The partnership, outlined in a non-binding letter of intent, will see Tesla and SolarCity, the largest US rooftop PV installer, “provide a long-term purchase commitment for those cells from Panasonic”.
Detailed information regarding the planned link between Panasonic and Tesla was not given in a statement from the latter, but it would extend a partnership that has already seen them work together in the US start-up's EV and battery businesses.
Tech entrepreneur Elon Musk, who is the chairman of both Tesla and SolarCity, hinted earlier this year that a “strategic partnership” over cell production was in the offing, as he outlined plans to make SolarCity the world’s “lowest cost” solar manufacturer.
For Panasonic's part, the Japanese group told Recharge in April that it was laying plans for a major push into the US residential PV sector, claiming it was "the perfect time" to enter the market there.
Bringing Panasonic on board would add an established global heavyweight to the Tesla plus SolarCity equation, which is attempting to create a major new force in the fast-converging worlds of electric mobility, distributed generation and storage.
Tesla's statement announcing the deal said: “Under this agreement, which is contingent upon shareholders' approval of Tesla’s acquisition of SolarCity, Tesla will use the cells and modules in a solar energy system that will work seamlessly with Powerwall and Powerpack, Tesla’s energy storage products.

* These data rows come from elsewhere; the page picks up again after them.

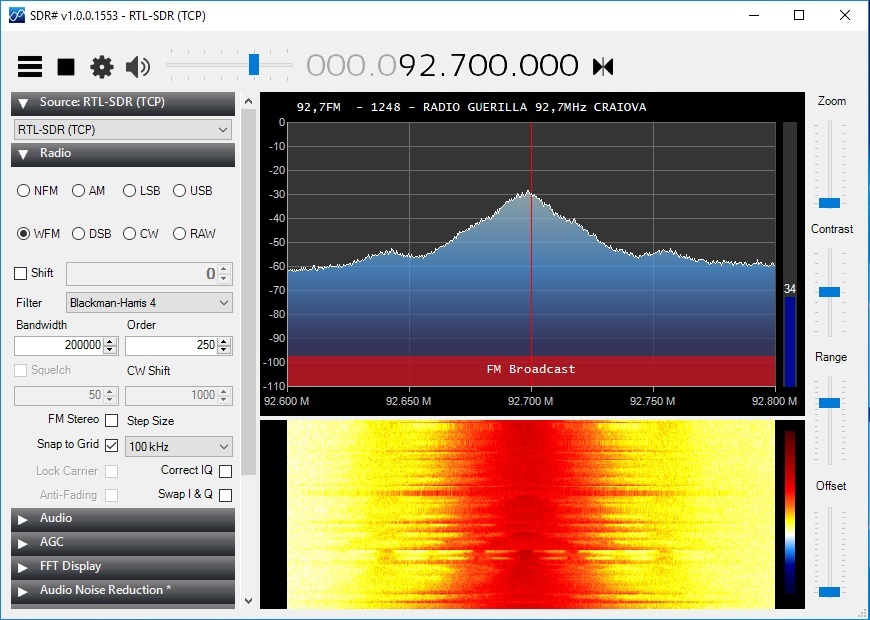
Task: Open the settings gear configuration icon
Action: point(102,67)
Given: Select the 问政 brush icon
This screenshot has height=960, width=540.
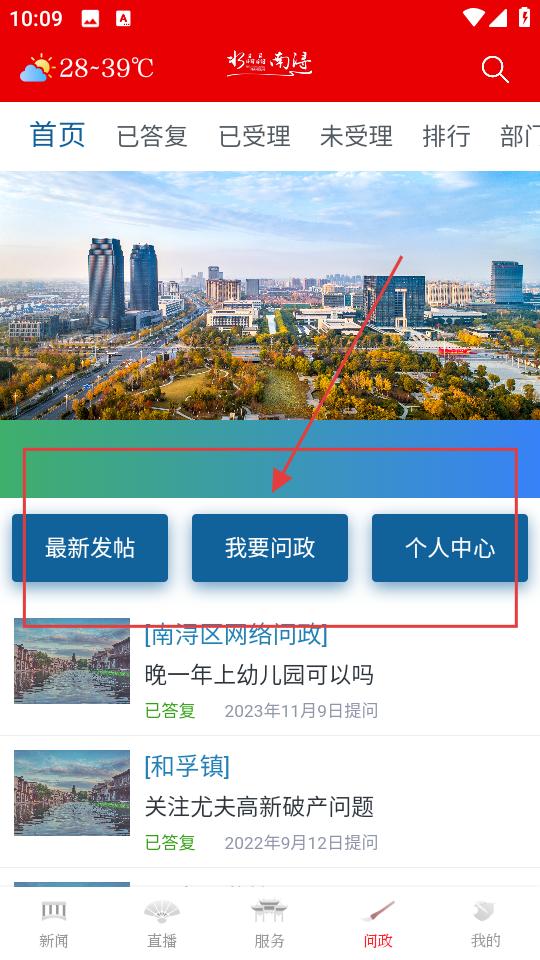Looking at the screenshot, I should [x=378, y=910].
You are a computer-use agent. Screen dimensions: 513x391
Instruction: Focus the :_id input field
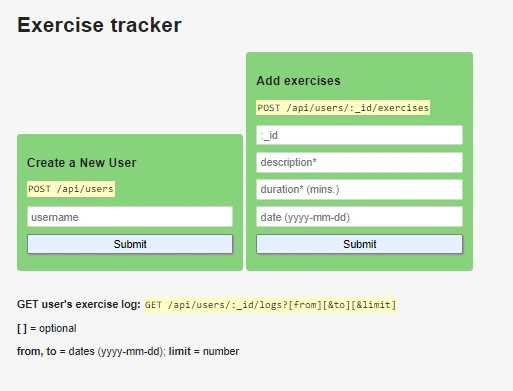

“With the aid of installation, sales and financing capabilities from SolarCity, Tesla will bring an integrated sustainable energy solution to residential, commercial, and grid-scale customers.”
The acquisition will be voted on by shareholders of Tesla and SolarCity on 17 November, with additional plans for the merged companies due to be unveiled on 1 November.
The Tesla takeover deal has proved controversial, not least because of the ties between the management of the two companies.
Critics assert it amounts to a bailout for SolarCity. Both companies have posted financial losses since going public and are suffering from a cash squeeze.
SolarCity is planning job cuts as part of a cost-cutting drive, and has reduced its 2016 annual installation forecast several times this year, most recently to 900MW-1GW.
Musk’s cousins Lyndon and Peter Rive are chief executive and head of technology at SolarCity respectively. Musk is the largest shareholder of both companies, and will not vote on the offer.